> [Short task 1]:
Transcribe the passage on abortion, from "We believe that the" down to "mother’s ovum united.".

> [Document text]:
....

Regardless of safety and legality, "successful" abortions are always deadly for the child. Abortion is not a women’s rights or reproductive rights issue. It is a human rights issue. This issue challenges our society to determine the values and rights of the most vulnerable among us. When we recognize abortion as a social justice issue, the discussion boils down to one question: Does a preborn human being have the right to not be killed?
We believe that the preborn human being is a person deserving the full legal protection of the law - just like you and I. He or she is a whole, living being who is intrinsically valuable. We believe that size, level of development, environment, and degree of dependency do not determine someone’s personhood. We are all people simply because we are living human beings. We became people the moment we were created - when our father’s sperm and mother’s ovum united.
Abortion is the greatest genocide that our world and our nation have ever known. We believe that a new generation of pro-life leaders must be educated, trained, and equipped with the tools that they need to abolish abortion once and for all. Our generation is among the first to know that abortion kills a human being since the handing down of the Supreme Court cases Roe v. Wade and Doe v. Bolton, which legalized abortion on demand in 1973. We rejoice with the reversal of those cases in the recent ruling of Dobbs v. Jackson and know that we must continue this momentum to turn the tide in our lifetime. That starts with you.

....

> [Record set]:
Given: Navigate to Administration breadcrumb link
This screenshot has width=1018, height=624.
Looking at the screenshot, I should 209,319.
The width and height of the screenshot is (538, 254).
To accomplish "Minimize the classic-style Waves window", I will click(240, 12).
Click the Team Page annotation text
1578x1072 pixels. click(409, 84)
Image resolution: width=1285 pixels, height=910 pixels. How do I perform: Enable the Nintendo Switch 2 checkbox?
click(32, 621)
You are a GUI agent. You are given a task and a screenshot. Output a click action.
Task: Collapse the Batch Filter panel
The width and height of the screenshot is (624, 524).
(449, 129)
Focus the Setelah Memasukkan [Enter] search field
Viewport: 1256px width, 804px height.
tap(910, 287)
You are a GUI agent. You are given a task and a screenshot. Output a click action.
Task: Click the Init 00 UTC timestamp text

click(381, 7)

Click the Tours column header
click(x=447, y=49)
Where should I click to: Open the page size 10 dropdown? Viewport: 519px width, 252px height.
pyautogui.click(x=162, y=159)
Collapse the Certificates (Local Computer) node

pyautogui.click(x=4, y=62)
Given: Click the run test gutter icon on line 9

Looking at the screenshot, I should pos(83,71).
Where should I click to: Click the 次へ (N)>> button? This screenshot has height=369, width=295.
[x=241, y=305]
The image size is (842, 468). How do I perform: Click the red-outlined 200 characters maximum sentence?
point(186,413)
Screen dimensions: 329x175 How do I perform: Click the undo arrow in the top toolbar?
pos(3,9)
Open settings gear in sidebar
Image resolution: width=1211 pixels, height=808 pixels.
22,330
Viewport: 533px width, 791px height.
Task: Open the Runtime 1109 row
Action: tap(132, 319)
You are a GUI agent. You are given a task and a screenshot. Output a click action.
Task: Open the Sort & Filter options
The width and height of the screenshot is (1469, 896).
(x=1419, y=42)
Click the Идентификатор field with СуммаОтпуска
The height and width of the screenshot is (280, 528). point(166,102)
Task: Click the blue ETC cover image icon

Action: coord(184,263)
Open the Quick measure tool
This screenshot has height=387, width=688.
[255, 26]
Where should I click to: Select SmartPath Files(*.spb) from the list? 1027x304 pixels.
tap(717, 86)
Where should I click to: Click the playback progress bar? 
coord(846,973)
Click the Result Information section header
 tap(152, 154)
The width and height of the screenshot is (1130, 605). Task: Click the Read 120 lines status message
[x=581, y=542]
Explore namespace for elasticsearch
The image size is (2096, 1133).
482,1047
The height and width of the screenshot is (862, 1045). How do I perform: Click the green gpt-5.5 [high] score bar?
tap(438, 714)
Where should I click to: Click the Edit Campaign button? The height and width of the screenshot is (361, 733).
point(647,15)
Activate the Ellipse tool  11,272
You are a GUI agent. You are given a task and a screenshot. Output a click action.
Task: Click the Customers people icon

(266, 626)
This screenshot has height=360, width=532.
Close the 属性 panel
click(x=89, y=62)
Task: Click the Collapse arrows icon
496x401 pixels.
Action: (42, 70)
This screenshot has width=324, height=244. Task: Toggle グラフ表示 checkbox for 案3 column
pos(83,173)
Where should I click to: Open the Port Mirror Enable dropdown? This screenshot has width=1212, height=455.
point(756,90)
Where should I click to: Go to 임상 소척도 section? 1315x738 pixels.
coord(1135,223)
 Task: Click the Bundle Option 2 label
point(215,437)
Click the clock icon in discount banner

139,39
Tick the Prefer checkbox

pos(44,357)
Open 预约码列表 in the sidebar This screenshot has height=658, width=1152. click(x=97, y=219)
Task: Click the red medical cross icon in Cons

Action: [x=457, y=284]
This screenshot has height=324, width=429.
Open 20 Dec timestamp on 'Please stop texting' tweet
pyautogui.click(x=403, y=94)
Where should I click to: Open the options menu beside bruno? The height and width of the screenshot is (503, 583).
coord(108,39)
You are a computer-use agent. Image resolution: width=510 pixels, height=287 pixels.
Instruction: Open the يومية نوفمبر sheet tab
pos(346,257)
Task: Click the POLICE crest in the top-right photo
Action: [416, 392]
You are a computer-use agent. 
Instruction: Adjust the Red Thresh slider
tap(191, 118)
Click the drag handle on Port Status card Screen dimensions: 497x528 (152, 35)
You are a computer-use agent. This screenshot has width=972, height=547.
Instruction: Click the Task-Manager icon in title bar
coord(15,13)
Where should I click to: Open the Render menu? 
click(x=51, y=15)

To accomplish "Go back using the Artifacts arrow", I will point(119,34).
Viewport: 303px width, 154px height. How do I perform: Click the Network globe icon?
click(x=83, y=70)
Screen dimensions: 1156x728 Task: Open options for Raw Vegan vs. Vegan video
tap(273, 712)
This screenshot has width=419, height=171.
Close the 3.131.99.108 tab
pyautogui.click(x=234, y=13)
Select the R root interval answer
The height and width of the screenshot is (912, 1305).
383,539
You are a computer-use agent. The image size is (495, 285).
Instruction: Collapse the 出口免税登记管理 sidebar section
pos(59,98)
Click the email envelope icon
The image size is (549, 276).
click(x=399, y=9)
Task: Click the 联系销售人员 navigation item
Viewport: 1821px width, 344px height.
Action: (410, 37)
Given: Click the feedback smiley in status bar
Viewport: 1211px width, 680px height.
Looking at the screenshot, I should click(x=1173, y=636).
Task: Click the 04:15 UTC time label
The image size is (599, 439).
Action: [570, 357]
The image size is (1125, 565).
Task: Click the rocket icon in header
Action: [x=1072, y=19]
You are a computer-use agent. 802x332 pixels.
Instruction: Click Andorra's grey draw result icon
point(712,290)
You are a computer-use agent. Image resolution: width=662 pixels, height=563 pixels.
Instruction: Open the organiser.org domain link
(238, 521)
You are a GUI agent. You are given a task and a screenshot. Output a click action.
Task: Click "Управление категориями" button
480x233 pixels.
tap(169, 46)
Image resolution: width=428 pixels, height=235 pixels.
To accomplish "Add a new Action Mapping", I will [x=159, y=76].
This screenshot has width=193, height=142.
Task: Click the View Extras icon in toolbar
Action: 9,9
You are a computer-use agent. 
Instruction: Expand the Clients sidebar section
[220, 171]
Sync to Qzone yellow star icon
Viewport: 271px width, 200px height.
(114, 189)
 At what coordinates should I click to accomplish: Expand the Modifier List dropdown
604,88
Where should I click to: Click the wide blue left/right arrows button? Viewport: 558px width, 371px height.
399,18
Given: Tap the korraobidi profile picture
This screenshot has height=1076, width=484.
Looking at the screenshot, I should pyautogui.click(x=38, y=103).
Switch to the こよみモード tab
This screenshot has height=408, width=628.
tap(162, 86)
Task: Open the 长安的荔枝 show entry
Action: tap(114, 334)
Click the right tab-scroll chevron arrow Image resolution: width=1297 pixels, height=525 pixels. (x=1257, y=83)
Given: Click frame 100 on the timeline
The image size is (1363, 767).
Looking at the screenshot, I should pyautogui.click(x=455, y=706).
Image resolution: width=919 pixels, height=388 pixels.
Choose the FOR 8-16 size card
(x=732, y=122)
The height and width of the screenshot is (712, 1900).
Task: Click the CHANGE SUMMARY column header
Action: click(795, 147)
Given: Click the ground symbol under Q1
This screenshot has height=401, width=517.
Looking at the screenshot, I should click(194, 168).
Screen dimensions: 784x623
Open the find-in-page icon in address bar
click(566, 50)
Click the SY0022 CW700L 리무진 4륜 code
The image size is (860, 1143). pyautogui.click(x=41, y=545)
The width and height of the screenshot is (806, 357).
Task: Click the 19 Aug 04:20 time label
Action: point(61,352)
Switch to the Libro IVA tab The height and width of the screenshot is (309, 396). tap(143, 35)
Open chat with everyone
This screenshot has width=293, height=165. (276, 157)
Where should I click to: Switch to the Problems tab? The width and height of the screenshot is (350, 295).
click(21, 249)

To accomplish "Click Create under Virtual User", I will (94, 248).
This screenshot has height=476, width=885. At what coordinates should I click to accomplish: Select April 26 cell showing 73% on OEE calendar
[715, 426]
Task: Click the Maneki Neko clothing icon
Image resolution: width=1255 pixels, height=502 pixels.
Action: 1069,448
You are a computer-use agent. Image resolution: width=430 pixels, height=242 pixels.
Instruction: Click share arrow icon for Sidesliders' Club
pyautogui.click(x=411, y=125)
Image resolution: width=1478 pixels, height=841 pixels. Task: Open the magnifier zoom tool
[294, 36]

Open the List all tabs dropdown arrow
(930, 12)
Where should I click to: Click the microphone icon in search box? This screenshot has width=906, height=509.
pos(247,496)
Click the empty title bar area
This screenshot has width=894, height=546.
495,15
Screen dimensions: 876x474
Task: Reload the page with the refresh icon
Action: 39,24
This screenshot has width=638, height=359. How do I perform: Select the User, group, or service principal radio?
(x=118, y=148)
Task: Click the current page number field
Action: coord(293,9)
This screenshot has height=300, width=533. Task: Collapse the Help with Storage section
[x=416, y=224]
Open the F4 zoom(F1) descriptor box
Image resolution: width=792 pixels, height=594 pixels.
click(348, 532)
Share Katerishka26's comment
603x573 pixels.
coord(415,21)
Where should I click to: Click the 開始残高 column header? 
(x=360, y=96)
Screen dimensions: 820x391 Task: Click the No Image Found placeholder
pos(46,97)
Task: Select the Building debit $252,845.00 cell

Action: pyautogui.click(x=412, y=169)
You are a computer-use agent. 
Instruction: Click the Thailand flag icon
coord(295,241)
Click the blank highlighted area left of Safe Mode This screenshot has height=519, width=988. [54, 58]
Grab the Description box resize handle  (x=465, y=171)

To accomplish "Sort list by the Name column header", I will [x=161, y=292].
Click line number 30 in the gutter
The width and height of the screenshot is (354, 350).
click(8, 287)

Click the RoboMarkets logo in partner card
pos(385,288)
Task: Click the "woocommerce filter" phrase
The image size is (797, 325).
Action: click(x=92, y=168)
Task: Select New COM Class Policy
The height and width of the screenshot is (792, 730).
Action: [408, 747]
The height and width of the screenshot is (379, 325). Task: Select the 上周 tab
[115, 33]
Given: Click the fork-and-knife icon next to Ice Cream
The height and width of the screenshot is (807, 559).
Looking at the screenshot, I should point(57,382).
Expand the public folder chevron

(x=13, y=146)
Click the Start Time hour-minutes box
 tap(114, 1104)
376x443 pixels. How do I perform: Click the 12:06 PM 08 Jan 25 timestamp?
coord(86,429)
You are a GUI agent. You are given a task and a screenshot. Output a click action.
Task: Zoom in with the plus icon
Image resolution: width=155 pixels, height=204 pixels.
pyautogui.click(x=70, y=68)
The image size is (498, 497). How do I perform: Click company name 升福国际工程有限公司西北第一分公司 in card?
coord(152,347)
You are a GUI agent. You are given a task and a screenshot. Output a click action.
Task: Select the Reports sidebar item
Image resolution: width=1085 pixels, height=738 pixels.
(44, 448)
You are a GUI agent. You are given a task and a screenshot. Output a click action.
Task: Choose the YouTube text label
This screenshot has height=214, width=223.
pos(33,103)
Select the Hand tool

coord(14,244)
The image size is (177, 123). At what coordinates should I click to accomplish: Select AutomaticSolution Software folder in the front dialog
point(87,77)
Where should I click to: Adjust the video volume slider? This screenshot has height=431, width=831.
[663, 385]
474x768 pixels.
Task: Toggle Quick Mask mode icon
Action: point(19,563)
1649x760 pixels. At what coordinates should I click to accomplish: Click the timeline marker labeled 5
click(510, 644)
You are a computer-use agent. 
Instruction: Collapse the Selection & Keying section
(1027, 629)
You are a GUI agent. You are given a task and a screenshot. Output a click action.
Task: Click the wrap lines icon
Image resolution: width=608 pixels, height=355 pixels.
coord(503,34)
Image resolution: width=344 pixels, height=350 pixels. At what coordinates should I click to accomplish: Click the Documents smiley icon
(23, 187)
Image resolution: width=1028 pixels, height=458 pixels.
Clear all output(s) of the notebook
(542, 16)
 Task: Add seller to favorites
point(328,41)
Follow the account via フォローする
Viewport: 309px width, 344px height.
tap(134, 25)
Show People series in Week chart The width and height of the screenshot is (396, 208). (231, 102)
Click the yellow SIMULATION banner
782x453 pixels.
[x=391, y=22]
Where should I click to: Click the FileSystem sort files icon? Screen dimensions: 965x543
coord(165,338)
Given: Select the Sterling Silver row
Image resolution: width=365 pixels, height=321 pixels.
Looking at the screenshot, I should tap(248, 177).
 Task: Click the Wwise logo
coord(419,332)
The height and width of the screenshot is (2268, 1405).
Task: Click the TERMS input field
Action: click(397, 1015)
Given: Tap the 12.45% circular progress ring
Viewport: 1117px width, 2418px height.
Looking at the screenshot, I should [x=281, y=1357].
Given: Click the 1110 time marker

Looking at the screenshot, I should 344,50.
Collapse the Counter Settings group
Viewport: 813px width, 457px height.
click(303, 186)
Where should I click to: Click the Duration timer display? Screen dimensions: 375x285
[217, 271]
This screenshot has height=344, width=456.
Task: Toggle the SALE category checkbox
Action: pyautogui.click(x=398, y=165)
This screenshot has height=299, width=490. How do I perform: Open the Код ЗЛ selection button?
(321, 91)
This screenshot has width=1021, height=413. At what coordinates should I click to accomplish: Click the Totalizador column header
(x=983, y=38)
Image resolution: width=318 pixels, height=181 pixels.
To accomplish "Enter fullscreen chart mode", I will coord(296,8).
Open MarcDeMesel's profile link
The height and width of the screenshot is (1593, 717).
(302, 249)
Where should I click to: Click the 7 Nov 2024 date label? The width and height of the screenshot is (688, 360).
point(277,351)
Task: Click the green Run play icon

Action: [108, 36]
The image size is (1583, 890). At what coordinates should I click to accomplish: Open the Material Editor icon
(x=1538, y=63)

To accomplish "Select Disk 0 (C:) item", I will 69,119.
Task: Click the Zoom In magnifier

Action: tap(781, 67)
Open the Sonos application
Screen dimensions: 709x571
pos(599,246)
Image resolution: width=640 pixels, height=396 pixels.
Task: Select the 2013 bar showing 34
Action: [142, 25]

....

> [Short task 2]:
Format the entries as a Markdown table with the columns Row and Line. Include only the lines from the one containing "Click the SY0022 CW700L 리무진 4륜 code" down to the one containing "Action: 39,24", number each line, and leave out blank lines.

> [Correct output 1]:
We believe that the preborn human being is a person deserving the full legal protection of the law - just like you and I. He or she is a whole, living being who is intrinsically valuable. We believe that size, level of development, environment, and degree of dependency do not determine someone’s personhood. We are all people simply because we are living human beings. We became people the moment we were created - when our father’s sperm and mother’s ovum united.

> [Correct output 2]:
| Row | Line |
|---|---|
| 1 | Click the SY0022 CW700L 리무진 4륜 code |
| 2 | The image size is (860, 1143). pyautogui.click(x=41, y=545) |
| 3 | The width and height of the screenshot is (806, 357). |
| 4 | Task: Click the 19 Aug 04:20 time label |
| 5 | Action: point(61,352) |
| 6 | Switch to the Libro IVA tab The height and width of the screenshot is (309, 396). tap(143, 35) |
| 7 | Open chat with everyone |
| 8 | This screenshot has width=293, height=165. (276, 157) |
| 9 | Where should I click to: Switch to the Problems tab? The width and height of the screenshot is (350, 295). |
| 10 | click(21, 249) |
| 11 | To accomplish "Click Create under Virtual User", I will (94, 248). |
| 12 | This screenshot has height=476, width=885. At what coordinates should I click to accomplish: Select April 26 cell showing 73% on OEE calendar |
| 13 | [715, 426] |
| 14 | Task: Click the Maneki Neko clothing icon |
| 15 | Image resolution: width=1255 pixels, height=502 pixels. |
| 16 | Action: 1069,448 |
| 17 | You are a computer-use agent. Image resolution: width=430 pixels, height=242 pixels. |
| 18 | Instruction: Click share arrow icon for Sidesliders' Club |
| 19 | pyautogui.click(x=411, y=125) |
| 20 | Image resolution: width=1478 pixels, height=841 pixels. Task: Open the magnifier zoom tool |
| 21 | [294, 36] |
| 22 | Open the List all tabs dropdown arrow |
| 23 | (930, 12) |
| 24 | Where should I click to: Click the microphone icon in search box? This screenshot has width=906, height=509. |
| 25 | pos(247,496) |
| 26 | Click the empty title bar area |
| 27 | This screenshot has width=894, height=546. |
| 28 | 495,15 |
| 29 | Screen dimensions: 876x474 |
| 30 | Task: Reload the page with the refresh icon |
| 31 | Action: 39,24 |